Inherited this 56+ year old plant. Help me not kill it please


My FIL just gave me this plant. He got it in 1968 as a mature plant in this same pot. He recently gave up his office and it needed a home, so here it is. I am assuming it is a split leaf philodendron, but any other details on what it is are appreciated.

His care over the past 56 years has involved him watering it about 4 cups of water every 2 weeks or so. Note this planter does not have holes.

It sat directly in front of a large north facing window for the past 10+ years.

I want to know how to not kill it. The window I have it in front of is north facing. I have purchased a floor vent deflector so it doesn’t blow direct on the plant (it arrives tomorrow).

I cut off dead air roots but there are many air roots up the trunks.

Per the photos, should I place the plant on the right side of the window or the left side? Not sure if it matters light wise. Functionally I would prefer the table on the left.

Should I get a grow light for it? My FIL had it in front of a much larger window (floor to ceiling and 8 ft wide) and there was an open lot in front of the window. My window is 6-8 feet from another brick house.

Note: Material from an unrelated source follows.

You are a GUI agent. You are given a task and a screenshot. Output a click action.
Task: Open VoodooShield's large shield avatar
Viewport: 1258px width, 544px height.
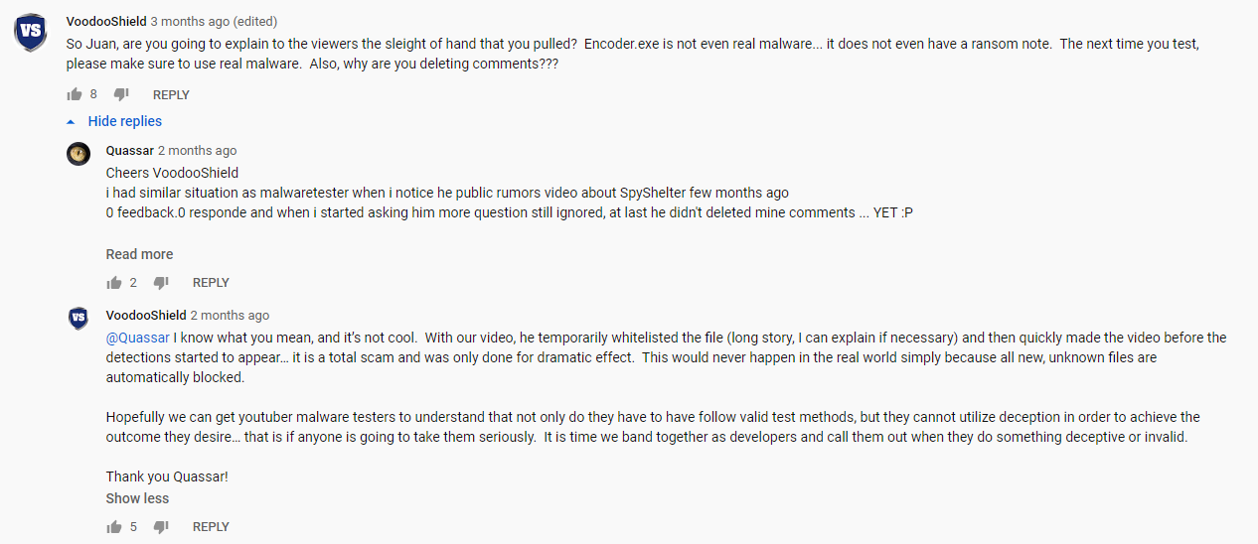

Should I add soil to the pot? Fertilize? I plan to keep up the same watering regimen, but is there anything else I need to know or do? I would think repotting it would probably be recommended, but I also don’t want to shock it after 56+ years of stability.

by pmacmik

1 Comment

  1. Twisties

    You’d probably need 2+ grow lights to keep this thing just as it is. It will probably lose a fair amount of leaves trying to adjust to the new situation.

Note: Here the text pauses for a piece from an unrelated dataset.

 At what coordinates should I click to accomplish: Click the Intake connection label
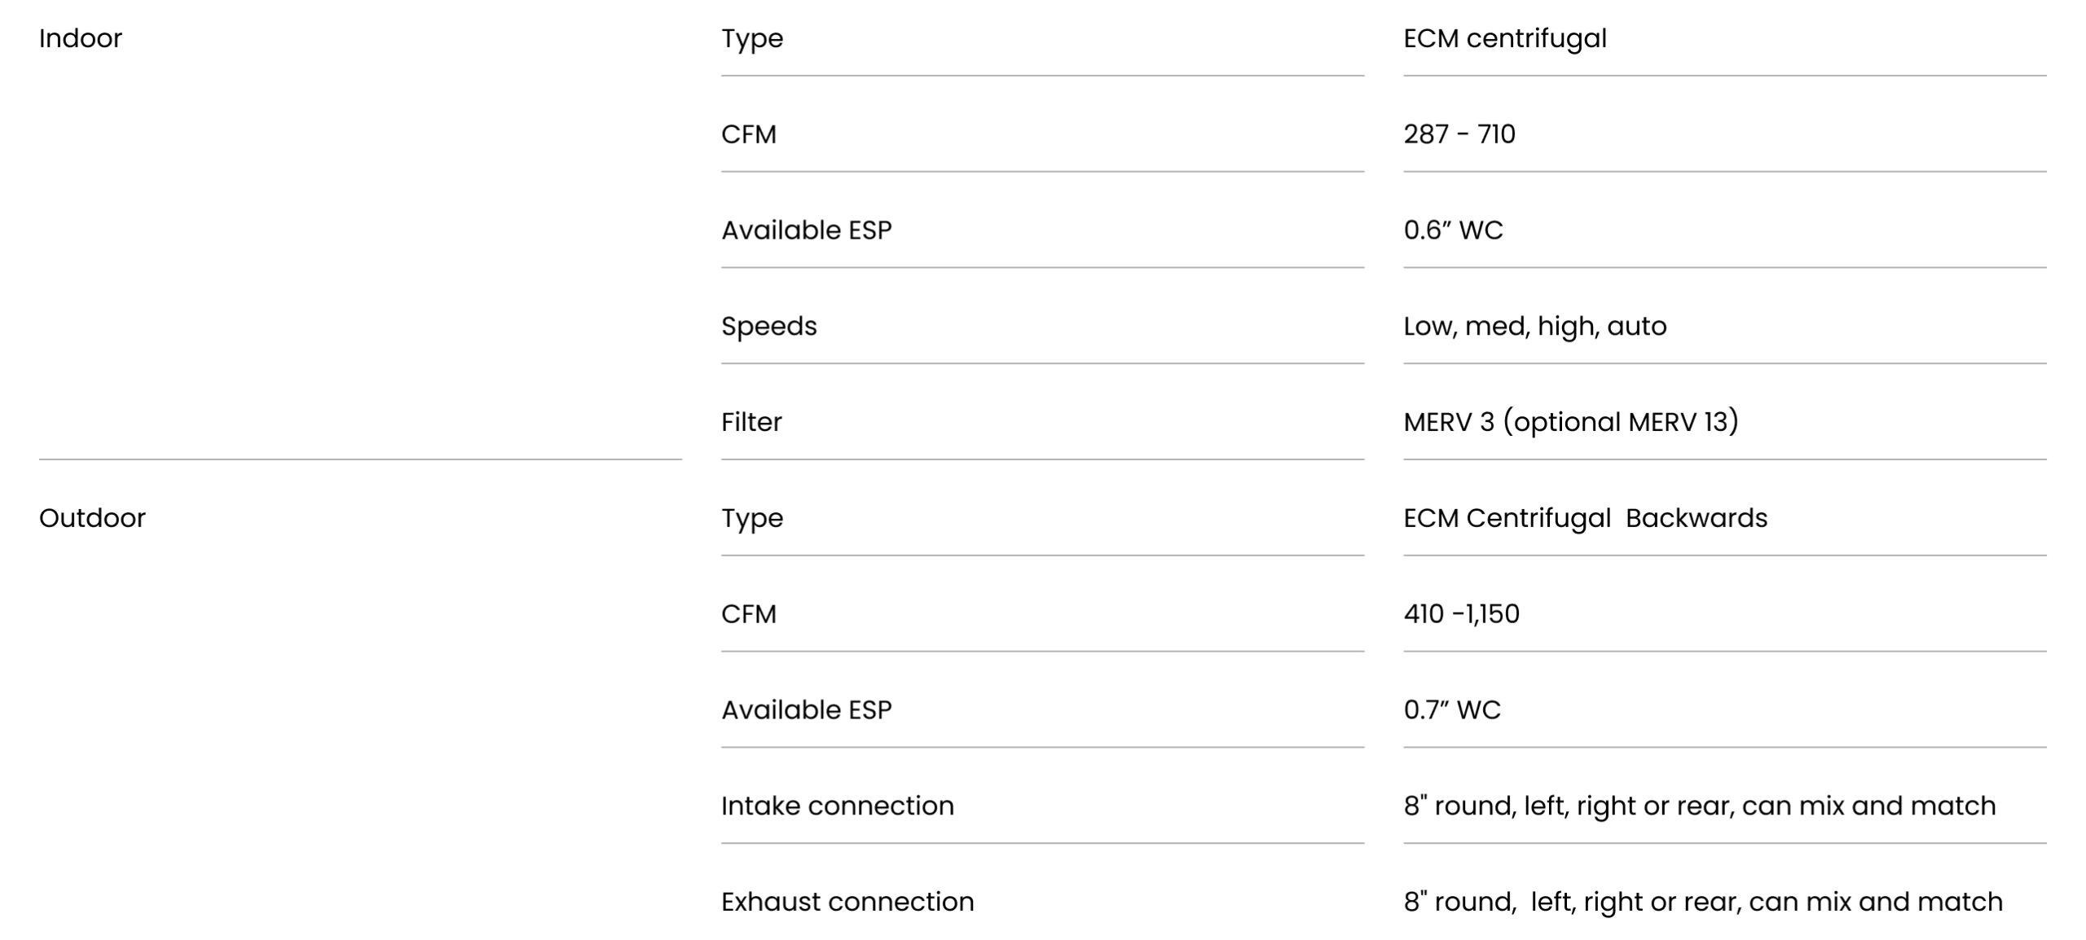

    For the watering/pot, it might become an issue. It likely never needed drainage because all of the light allowed it to need that water, and soak it up and dry up that soil easily. With less light, it will consume less water and the water will evaporate more slowly as well. Consider a similar pot but with drainage, and consider a more adaptive watering schedule – the one it’s been on might lead to root rot because of its new, very different, environment.